Task instructions ->
Copy each of the following rows out word for word, with no changes.
[START]
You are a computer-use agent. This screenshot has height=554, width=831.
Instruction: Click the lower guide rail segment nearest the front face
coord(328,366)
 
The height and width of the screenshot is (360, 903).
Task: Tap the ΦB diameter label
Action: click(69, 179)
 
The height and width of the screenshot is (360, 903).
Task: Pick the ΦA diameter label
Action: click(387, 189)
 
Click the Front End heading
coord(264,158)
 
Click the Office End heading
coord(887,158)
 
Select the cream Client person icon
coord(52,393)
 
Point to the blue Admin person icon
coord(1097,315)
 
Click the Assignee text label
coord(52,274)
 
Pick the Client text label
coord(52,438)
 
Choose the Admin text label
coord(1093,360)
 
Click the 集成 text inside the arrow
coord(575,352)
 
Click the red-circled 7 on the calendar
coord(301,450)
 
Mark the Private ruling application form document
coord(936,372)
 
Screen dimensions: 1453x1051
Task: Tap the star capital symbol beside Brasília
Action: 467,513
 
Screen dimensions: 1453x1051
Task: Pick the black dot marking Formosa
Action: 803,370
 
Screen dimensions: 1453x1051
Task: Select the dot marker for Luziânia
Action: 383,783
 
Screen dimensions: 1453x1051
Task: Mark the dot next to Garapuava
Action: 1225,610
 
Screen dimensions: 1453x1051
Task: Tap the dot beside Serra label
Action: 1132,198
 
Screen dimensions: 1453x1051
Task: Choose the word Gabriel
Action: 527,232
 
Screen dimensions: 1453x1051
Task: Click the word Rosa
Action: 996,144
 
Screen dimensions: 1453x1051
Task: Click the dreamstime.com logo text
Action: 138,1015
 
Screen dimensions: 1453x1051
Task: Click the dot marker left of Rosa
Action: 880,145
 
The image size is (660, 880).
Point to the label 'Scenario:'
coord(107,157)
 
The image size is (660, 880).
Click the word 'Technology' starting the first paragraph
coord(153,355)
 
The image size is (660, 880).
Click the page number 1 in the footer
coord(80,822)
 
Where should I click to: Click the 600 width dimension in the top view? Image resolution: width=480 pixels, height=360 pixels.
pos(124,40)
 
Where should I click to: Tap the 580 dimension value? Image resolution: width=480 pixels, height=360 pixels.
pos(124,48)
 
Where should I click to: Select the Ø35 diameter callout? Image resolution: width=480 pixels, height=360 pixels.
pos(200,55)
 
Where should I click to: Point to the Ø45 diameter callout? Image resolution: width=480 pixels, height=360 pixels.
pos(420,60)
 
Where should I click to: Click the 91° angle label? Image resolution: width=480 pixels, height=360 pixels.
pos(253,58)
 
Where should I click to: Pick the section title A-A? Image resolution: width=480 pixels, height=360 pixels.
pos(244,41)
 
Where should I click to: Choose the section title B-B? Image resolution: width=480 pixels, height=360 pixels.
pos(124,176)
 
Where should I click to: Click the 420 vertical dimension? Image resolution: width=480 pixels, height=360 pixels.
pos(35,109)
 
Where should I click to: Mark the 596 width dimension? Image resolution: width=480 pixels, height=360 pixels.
[END]
Exercise result ->
You are a computer-use agent. This screenshot has height=554, width=831.
Instruction: Click the lower guide rail segment nearest the front face
coord(328,366)
 
The height and width of the screenshot is (360, 903).
Task: Tap the ΦB diameter label
Action: click(69, 179)
 
The height and width of the screenshot is (360, 903).
Task: Pick the ΦA diameter label
Action: click(387, 189)
 
Click the Front End heading
coord(264,158)
 
Click the Office End heading
coord(887,158)
 
Select the cream Client person icon
coord(52,393)
 
Point to the blue Admin person icon
coord(1097,315)
 
Click the Assignee text label
coord(52,274)
 
Pick the Client text label
coord(52,438)
 
Choose the Admin text label
coord(1093,360)
 
Click the 集成 text inside the arrow
coord(575,352)
 
Click the red-circled 7 on the calendar
coord(301,450)
 
Mark the Private ruling application form document
coord(936,372)
 
Screen dimensions: 1453x1051
Task: Tap the star capital symbol beside Brasília
Action: 467,513
 
Screen dimensions: 1453x1051
Task: Pick the black dot marking Formosa
Action: 803,370
 
Screen dimensions: 1453x1051
Task: Select the dot marker for Luziânia
Action: 383,783
 
Screen dimensions: 1453x1051
Task: Mark the dot next to Garapuava
Action: 1225,610
 
Screen dimensions: 1453x1051
Task: Tap the dot beside Serra label
Action: 1132,198
 
Screen dimensions: 1453x1051
Task: Choose the word Gabriel
Action: 527,232
 
Screen dimensions: 1453x1051
Task: Click the word Rosa
Action: 996,144
 
Screen dimensions: 1453x1051
Task: Click the dreamstime.com logo text
Action: 138,1015
 
Screen dimensions: 1453x1051
Task: Click the dot marker left of Rosa
Action: 880,145
 
The image size is (660, 880).
Point to the label 'Scenario:'
coord(107,157)
 
The image size is (660, 880).
Click the word 'Technology' starting the first paragraph
coord(153,355)
 
The image size is (660, 880).
Click the page number 1 in the footer
coord(80,822)
 
Where should I click to: Click the 600 width dimension in the top view? Image resolution: width=480 pixels, height=360 pixels.
pos(124,40)
 
Where should I click to: Tap the 580 dimension value? Image resolution: width=480 pixels, height=360 pixels.
pos(124,48)
 
Where should I click to: Select the Ø35 diameter callout? Image resolution: width=480 pixels, height=360 pixels.
pos(200,55)
 
Where should I click to: Point to the Ø45 diameter callout? Image resolution: width=480 pixels, height=360 pixels.
pos(420,60)
 
Where should I click to: Click the 91° angle label? Image resolution: width=480 pixels, height=360 pixels.
pos(253,58)
 
Where should I click to: Pick the section title A-A? Image resolution: width=480 pixels, height=360 pixels.
pos(244,41)
 
Where should I click to: Choose the section title B-B? Image resolution: width=480 pixels, height=360 pixels.
pos(124,176)
 
Where should I click to: Click the 420 vertical dimension? Image resolution: width=480 pixels, height=360 pixels.
pos(35,109)
 
Where should I click to: Mark the 596 width dimension? Image resolution: width=480 pixels, height=360 pixels.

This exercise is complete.